A Chatsworth-based online finance company and a distributor of food to hotels in Las Vegas are among the small businesses that could be waiting longer for loans through the program.

The SBA’s 7(a) loan program offers financing to small businesses, most of which don’t qualify for direct loans from banks. The program’s annual lending cap is $18.75 billion. It hit that cap on Thursday, with more than two months remaining in a fiscal year that ends September 30.

From October of last year to the end of June, lenders had made more than 45,000 loans nationwide through the 7(a) program, totaling more than $16.5 billion.That’s about a quarter more loans than were made in the same period the year before. 

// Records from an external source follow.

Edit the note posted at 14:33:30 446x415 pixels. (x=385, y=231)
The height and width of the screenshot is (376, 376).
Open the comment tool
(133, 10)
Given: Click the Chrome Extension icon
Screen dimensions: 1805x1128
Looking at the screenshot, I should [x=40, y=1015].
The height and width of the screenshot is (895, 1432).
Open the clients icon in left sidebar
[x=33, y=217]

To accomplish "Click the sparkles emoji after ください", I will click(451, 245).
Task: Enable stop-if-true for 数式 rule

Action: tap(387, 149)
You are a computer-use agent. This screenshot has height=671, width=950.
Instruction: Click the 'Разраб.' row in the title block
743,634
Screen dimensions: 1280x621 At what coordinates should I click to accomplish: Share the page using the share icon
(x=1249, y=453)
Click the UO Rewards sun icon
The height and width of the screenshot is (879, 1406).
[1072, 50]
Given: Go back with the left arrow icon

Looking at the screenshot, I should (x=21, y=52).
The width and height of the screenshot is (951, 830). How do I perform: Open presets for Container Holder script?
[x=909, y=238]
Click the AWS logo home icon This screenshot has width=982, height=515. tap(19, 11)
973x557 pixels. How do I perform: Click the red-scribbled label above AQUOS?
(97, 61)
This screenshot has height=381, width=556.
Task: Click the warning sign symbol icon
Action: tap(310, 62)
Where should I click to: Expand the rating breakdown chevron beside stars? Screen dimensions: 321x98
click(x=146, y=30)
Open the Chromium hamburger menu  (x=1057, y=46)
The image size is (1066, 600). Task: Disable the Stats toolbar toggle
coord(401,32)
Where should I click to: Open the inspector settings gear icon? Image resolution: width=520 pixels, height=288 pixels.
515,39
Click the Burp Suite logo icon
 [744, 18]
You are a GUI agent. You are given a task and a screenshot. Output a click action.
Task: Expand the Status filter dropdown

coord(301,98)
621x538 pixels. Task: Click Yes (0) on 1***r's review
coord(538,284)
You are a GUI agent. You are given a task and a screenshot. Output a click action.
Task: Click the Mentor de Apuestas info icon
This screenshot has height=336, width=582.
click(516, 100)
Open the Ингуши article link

The unprecedented demand is a sign of a growing economy, according to Mike Blass, spokesman for the Small Business Administration Los Angeles District office.  In the Los Angeles district, which includes L.A., Ventura, and Santa Barbara Counties, lenders made 2104 loans, totaling more than a billion dollars, a sizable share of the nationwide total.

“People are requesting loans, people are getting loans and people are creating business, so that’s good news,” Blass told KPCC.

But the bad news is for those entrepreneurs and businesses that have applied for the 7(a) loans and have yet to receive them. They’re now on what the SBA calls a "queue" - a waiting list of sorts - until Congress moves to raise the lending cap or the next fiscal year begins on October 1. 

"Any lapse in this program is going to have an impact on thousands of entrepreneurs and businesses," said Lynn Fernandez, Vice President of Lending at the Sherman Oaks-based Valley Economic Development Corporation, which helps small businesses in California and seven other states get loans through the 7(a) program. 

Fernandez now has 12 clients who have applied for the loans and were on track to receive them, but will likely have to wait. They include an online lending company based in Chatsworth that needs the loan soon. 

"If we don’t get the funding to her within 20 days, her business will be shut down because it’s impacting her cash flow," Fernandez said of the business owner. "She cannot wait until October 1 to receive her financing."  

Congress sets the 7(a) program's lending limit and can vote to authorize raising it. San Gabriel Valley Congresswoman Judy Chu is co-sponsoring a bill that would do just that and is hoping her colleagues will take action before heading off on a long recess next week. 

"Even if we do increase the legal lending limit, there is no cost to the taxpayer," Chu told KPCC. "This whole program is self-supporting, and it does so much good for these small businesses."  

Chu, who is on the House of Representatives Small Business committee, added that 311 small businesses in her district have benefitted from 7(a) loans, including an aviation technology firm, used car company, bakery and pet spa.

Lynn Fernandez of the Valley Economic Development Corp. estimates her twelve clients now waiting for the loans employ a total of 119 people and would hire another 50 once they got the loans. The uncertainty of the moment is bringing back unpleasant memories of the federal government shut-down two years ago. The shut-down froze the SBA loan-making process for a couple of weeks, but Fernandez says her clients dealt with the fall-out for about 3 months.

"We don’t want to go through that nightmare again," Fernandez said.